Solved – Logistic regression with sparse predictor variables

logisticpredictorregressionsparse

I am currently modeling some data using a binary logistic regression. The dependent variable has a good number of positive cases and negative cases – it is not sparse. I also have a large training set (> 100,000) and the number of main effects I'm interested in is about 15 so I'm not worried about a p>n issue.

What I'm concerned about is that many of my predictor variables, if continuous, are zero most of the time, and if nominal, are null most of the time. When these sparse predictor variables take a value > 0 (or not null), I know because of familiarity with the data that they should be of importance in predicting my positive cases.
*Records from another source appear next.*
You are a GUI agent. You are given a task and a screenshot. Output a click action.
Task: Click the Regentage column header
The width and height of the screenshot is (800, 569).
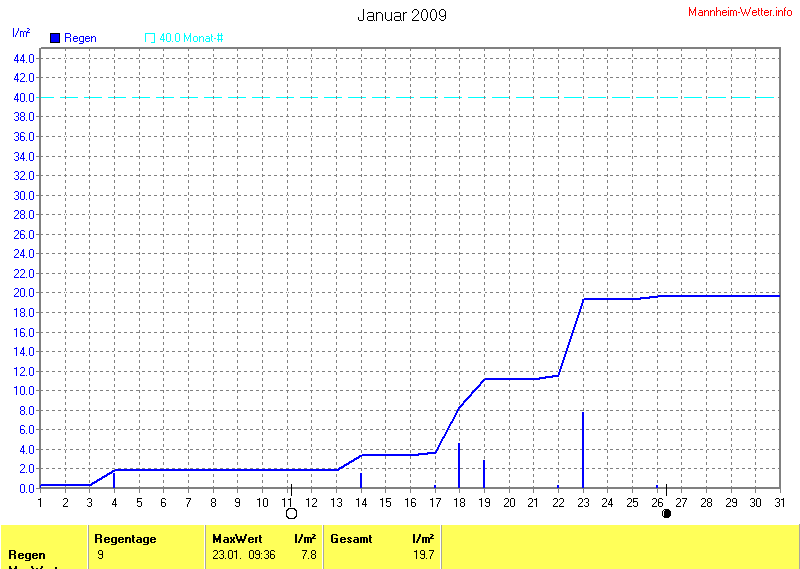125,539
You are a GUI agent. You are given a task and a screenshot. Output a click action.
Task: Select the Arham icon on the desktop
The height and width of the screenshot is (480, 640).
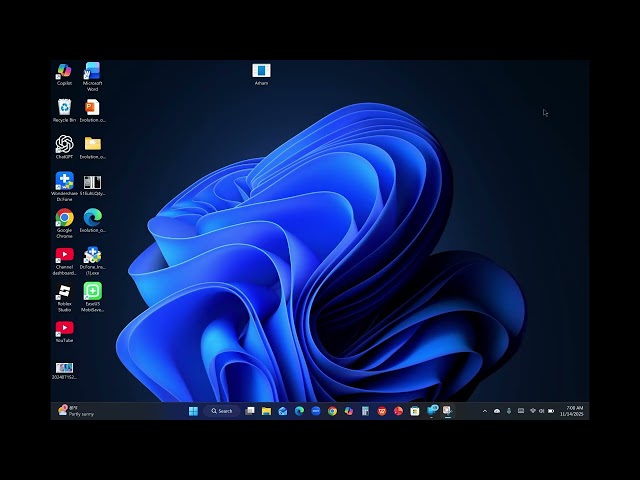(261, 71)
I have been trying to look for information on how the sparseness of these predictors could be affecting my model.

In particular, I would not want the effect of a sparse but important variable to be not included in my model if there is another predictor variable that is not sparse and is correlated but actually doesn't do as good a job of predicting the positive cases.

To illustrate an example, if I were trying to model whether or not someone ended up being accepted at a particular ivy league university and my three predictors were SAT score, GPA, and "donation > 1 Million dollars" as a binary, I have reason to believe that "donation > 1 Million dollars", when true, is going to be very predictive of acceptance – more so than a high GPA or SAT – but it is also very sparse. How, if at all, is this going to affect my logistic model and do I need to make adjustments for this? Also, would another type of model (say decision tree, random forest, etc) handle this better?

Best Answer

1) Sparcity of data can be hadnled by L1 regularization.

2) You can also try sub sampling and over sampling of data.(don't forget to calibrate the result based on sampling ration used earlier)

3) Your model will also take care of significance of different variables.